Data pulled from a collection:
______

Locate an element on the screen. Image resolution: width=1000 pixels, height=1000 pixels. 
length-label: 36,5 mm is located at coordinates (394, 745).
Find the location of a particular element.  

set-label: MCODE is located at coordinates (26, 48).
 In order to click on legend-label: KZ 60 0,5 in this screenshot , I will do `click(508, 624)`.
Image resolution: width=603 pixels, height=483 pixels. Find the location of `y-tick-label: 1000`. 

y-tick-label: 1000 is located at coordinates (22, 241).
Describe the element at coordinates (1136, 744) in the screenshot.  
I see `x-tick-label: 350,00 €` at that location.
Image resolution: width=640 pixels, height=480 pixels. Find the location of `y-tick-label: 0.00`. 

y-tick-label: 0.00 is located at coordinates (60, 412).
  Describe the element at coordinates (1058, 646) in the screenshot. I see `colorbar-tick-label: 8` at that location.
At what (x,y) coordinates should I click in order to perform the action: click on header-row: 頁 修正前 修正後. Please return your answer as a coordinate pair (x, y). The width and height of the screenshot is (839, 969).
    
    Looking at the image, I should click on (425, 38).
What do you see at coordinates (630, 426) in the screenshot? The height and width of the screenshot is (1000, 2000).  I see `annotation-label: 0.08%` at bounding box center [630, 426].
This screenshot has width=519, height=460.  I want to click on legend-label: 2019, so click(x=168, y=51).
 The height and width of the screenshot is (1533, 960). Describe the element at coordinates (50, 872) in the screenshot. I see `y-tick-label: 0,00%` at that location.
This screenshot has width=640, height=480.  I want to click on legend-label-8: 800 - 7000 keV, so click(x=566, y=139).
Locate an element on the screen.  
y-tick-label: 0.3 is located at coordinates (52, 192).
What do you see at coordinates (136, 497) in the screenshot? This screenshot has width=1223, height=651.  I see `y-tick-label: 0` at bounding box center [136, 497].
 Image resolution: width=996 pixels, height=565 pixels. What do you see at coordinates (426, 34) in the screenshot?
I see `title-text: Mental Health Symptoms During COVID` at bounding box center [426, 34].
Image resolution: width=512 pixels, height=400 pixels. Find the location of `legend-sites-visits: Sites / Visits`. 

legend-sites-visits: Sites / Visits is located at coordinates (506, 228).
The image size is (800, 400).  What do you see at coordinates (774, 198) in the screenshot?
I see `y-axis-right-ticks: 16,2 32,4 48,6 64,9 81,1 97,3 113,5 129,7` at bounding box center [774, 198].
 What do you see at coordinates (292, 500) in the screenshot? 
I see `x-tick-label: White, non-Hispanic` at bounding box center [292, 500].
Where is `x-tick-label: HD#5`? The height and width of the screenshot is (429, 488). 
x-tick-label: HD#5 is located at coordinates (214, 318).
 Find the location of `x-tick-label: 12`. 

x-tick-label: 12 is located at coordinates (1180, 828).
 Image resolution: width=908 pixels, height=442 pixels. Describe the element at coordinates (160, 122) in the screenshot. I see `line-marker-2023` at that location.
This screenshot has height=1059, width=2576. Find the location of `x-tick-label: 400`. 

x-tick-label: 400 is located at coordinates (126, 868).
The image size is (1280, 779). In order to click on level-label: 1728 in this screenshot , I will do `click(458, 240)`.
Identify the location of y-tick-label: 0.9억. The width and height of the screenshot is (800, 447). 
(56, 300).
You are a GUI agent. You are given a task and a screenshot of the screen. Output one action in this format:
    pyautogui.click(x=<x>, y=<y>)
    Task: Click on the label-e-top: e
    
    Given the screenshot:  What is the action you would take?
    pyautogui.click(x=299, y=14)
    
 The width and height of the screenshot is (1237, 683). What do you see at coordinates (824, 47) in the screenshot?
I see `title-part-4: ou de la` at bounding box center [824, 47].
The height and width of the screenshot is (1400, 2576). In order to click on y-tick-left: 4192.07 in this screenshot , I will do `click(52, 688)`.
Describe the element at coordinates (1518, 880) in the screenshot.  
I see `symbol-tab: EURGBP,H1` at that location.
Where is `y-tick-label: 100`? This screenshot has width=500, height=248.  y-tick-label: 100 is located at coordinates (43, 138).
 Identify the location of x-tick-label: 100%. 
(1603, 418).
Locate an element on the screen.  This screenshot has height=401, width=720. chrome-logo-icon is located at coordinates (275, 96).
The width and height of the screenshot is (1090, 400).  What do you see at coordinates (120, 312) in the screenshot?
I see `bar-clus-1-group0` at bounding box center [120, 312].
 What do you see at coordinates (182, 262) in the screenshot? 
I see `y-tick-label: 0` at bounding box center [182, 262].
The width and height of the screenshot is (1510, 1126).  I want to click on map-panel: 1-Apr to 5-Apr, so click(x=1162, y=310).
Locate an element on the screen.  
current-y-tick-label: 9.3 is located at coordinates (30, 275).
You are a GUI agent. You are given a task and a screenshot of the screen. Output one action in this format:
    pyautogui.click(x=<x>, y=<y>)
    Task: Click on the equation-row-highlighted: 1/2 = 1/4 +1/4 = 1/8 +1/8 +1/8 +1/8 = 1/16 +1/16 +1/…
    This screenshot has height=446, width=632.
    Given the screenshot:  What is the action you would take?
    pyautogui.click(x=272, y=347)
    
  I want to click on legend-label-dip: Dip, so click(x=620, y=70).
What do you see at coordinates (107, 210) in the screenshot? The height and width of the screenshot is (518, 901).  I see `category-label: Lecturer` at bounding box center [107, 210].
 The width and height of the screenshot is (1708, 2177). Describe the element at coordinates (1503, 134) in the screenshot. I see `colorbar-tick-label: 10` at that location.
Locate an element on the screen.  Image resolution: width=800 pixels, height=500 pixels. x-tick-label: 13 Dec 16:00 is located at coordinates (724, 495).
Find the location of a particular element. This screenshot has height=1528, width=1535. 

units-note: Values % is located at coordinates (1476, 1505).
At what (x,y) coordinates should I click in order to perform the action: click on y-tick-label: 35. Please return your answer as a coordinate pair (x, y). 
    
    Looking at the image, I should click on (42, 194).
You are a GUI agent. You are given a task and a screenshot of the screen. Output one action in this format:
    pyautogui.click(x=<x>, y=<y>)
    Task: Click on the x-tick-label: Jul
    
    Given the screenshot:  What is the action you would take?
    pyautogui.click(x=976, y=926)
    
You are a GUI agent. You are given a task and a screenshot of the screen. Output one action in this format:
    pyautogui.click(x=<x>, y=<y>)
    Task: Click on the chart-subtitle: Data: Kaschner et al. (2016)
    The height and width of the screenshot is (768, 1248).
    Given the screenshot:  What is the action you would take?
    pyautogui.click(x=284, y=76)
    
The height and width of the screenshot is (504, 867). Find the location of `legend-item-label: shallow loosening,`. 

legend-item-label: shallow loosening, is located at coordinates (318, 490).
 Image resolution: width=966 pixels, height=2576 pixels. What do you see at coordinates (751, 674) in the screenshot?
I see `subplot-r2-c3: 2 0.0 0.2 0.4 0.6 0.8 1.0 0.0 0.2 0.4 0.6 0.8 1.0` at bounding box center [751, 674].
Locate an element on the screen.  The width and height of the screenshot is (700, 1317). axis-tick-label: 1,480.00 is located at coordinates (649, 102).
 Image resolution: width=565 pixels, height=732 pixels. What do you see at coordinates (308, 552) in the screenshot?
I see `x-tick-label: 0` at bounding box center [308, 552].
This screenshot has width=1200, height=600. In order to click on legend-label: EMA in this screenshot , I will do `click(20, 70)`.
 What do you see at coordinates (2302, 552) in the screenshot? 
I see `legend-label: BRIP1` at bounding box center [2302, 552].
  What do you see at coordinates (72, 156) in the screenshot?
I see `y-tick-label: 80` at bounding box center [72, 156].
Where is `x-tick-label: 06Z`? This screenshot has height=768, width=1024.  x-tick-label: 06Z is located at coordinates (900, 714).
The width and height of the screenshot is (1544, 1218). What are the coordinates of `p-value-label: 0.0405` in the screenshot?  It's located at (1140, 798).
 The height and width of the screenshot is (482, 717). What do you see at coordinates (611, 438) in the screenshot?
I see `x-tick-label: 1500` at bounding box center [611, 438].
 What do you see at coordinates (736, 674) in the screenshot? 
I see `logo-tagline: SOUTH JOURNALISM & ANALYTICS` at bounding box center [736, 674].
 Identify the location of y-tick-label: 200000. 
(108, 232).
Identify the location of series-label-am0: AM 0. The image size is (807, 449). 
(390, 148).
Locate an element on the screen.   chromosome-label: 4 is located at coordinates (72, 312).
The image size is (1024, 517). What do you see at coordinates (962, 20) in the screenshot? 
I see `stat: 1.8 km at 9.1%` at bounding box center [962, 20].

______

Exercise → Copy out the lines of the listing above, from the line containing "What do you see at coordinates (2302, 552)" through the line containing "center [72, 156].".

Task solution →
 What do you see at coordinates (2302, 552) in the screenshot? 
I see `legend-label: BRIP1` at bounding box center [2302, 552].
  What do you see at coordinates (72, 156) in the screenshot?
I see `y-tick-label: 80` at bounding box center [72, 156].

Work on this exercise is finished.